Too many wasted hours online..... lol


----------



## DeereFarmer (Dec 12, 2005)

That '77 Power Wagon looks amazing. How much do they want for it and what does it come with?


----------



## loudredram (Jan 29, 2008)

Run far away from the white one total peice of crap....I looked at it last month when it wes RED rotted out bad brakes and trans....was looking at it after my truck got hit and needed a spare truck ...i see they spaybombed it real quick to maker look good


----------



## YardMedic (Nov 29, 2006)

Do you know what kind of body the truck had on it, like a utility or a flatbed forestry setup, or even what it was used for? That might tell you more about what condition it's in, based on what it did during it's previous life.


----------



## jjklongisland (Nov 13, 2006)

How much are they looking to get for the 77? That thing looks clean. Sat its whole life in doors probably climate controlled and probably had routine fire district maintenance performed on it its whole life plus it has a 440


----------



## DAFFMOBILEWASH (Dec 9, 2006)

Have the same truck with a service body, 360, auto, running a 7.5 Arctic with wings. These trucks will push anything and turn on a dime compared to other dually trucks.


----------



## Niteman9 (Jan 6, 2007)

Here is a link to his craigs list add before he painted it. To bad he deleted the pics. but he was only asking 2450 I think I would stay away from that one.

Forgot the link

http://newjersey.craigslist.org/tls/512648691.html


----------



## Metro Lawn (Nov 20, 2003)

YardMedic;503480 said:


> Do you know what kind of body the truck had on it, like a utility or a flatbed forestry setup, or even what it was used for? That might tell you more about what condition it's in, based on what it did during it's previous life.


It had a utility box on it. I saw pictures of it. It carried specialized resque tools - jaws of life ect. It is still at the fire station.


----------



## Niteman9 (Jan 6, 2007)

Metro,

It shows on ebay you won that white truck how you gonna get out of buying it.


----------



## Metro Lawn (Nov 20, 2003)

Niteman9;503983 said:


> Metro,
> 
> It shows on ebay you won that white truck how you gonna get out of buying it.


Kind of late with the answer. It had some trans issues and it wasn't driveable so he let me off the hook.
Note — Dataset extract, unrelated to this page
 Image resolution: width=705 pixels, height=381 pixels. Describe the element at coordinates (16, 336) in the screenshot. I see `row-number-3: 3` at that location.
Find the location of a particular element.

By the way... Here is the white Dodge, just out of the paint shop... now that looks better...lol


----------



## DeereFarmer (Dec 12, 2005)

Lookin' good buddy. I'm still jealous!


----------



## ctd992500 (Oct 17, 2007)

So is that your daily driver or do one of the crews get lucky enough to us it?? That paint job makes it look brand new.


----------



## weeman97 (Dec 4, 2005)

there is a fire dept down in east st. louis that runs well ran a 77' power wagon as a brust attack truck. i talked to the chief when i was down there last he said when they get the ok to sell it i'll get frist chance at it. dont know what ill do with it but hey why not


----------



## Metro Lawn (Nov 20, 2003)

ctd992500;552929 said:


> So is that your daily driver or do one of the crews get lucky enough to us it?? That paint job makes it look brand new.
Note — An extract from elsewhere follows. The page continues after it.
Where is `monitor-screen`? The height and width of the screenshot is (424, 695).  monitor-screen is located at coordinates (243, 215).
It is a company truck and driven by whoever needs it. I am the only one that plows with it since I seem to be the only one that makes it through each winter with no body damage on my truck. This is my daily driver (pic below), just picked it up on eBay for $2300.


----------



## ctd992500 (Oct 17, 2007)

Nice find for that price i would have bought it too!


----------



## Metro Lawn (Nov 20, 2003)

Here it is with lettering


----------



## Metro Lawn (Nov 20, 2003)

more pictures


----------



## ABES (Jun 10, 2007)

Beautiful truck man I thought you passed on it due to trans problems???


----------



## Metro Lawn (Nov 20, 2003)

ABES;553217 said:


> Beautiful truck man I thought you passed on it due to trans problems???


Not this one... that was a white 1 ton flatbed with a Fisher plow from NJ from eBay


----------